The approaches described in this section are approaches that could be pursued, but not necessarily approaches that have been previously conceived or pursued. Therefore, unless otherwise indicated, it should not be assumed that any of the approaches described in this section qualify as prior art merely by virtue of their inclusion in this section.
Computer application programs executing in software containers are now widely used to deploy large-scale services for large numbers of client computers. In such a containerized services context, an enterprise may publish a container image for execution on an infrastructure provider's infrastructure, such as a cloud computing platform. A key problem in this context is permitting execution of applications only by authorized computers.
Existing security efforts in the containerized services have focused on protecting the underlying infrastructure such a host, storage, and network services. Most of these efforts focus on protecting the kernel, restricting namespaces and resources, minimizing the daemon attack surface, whitelisting container privileges, and providing hardening services to the system infrastructure.
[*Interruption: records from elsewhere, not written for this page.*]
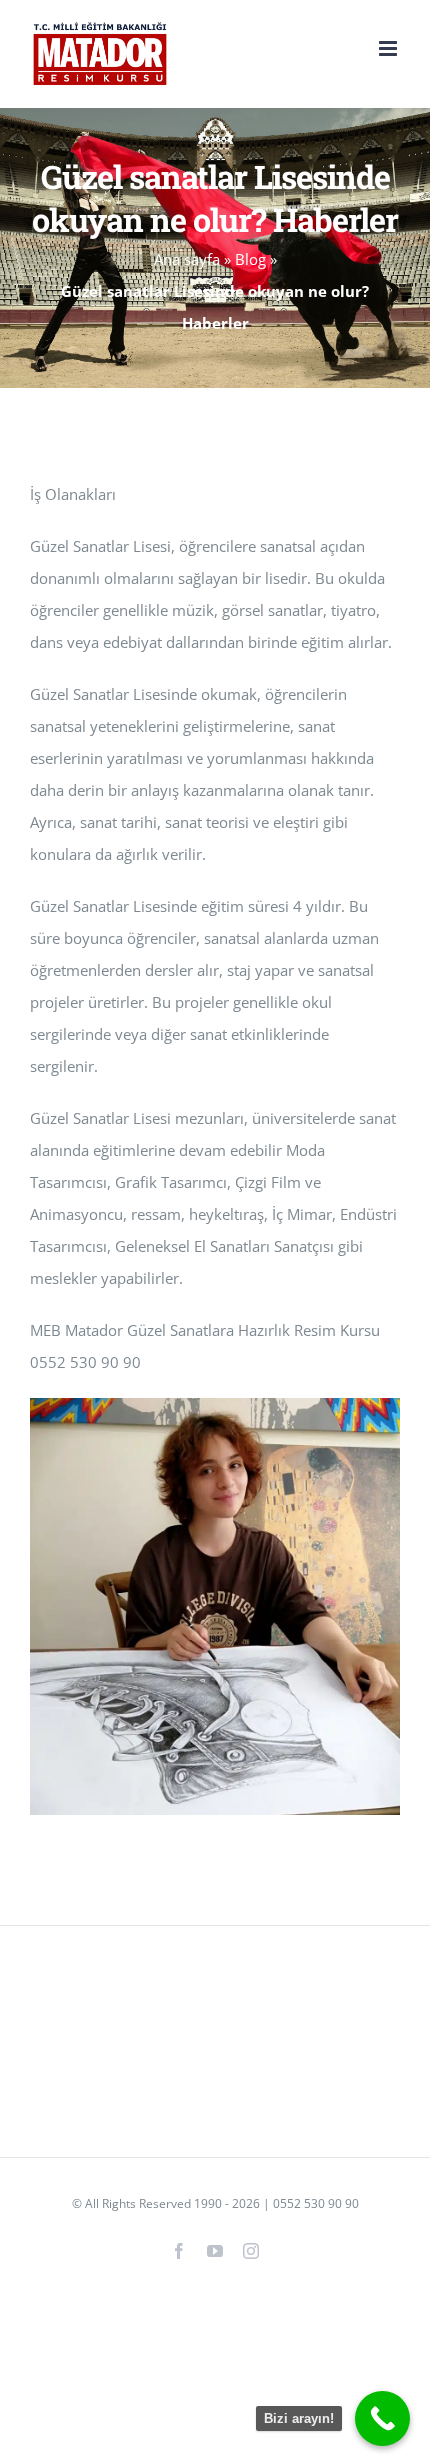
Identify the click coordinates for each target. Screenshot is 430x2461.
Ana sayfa (187, 259)
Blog (250, 259)
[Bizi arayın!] (382, 2418)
Likewise, additional security efforts have focused on trusting the container images, scanning the container libraries, and finally asserting managed secrets passed to the container. These broad-based privileges are user-based in the sense that they verify that a particular user has privileges to perform actions on the host infrastructure, or the underlying security of the internal content of the containers themselves.
However, there is no process in place for the authorization of any specific instance of a container image. This is a significant gap in a trust model in which an enterprise wants to trust any newly instantiated container. There is nothing inherently in the container that uniquely identifies the instance as trustworthy, except any parameters passed by the infrastructure provider's managed secrets. This is inherently untrusted, as the enterprise may not want to provide any secrets or credentials to the infrastructure provider.
Thus, what is need is system of validating, by an enterprise, newly created container instances without relying on the host infrastructure provider or the passage of managed secrets between the enterprise and the host infrastructure provider.
While each of the figures illustrates a particular embodiment for purposes of illustrating a clear example, other embodiments may omit, add to, reorder, and/or modify any of the elements shown in the figures.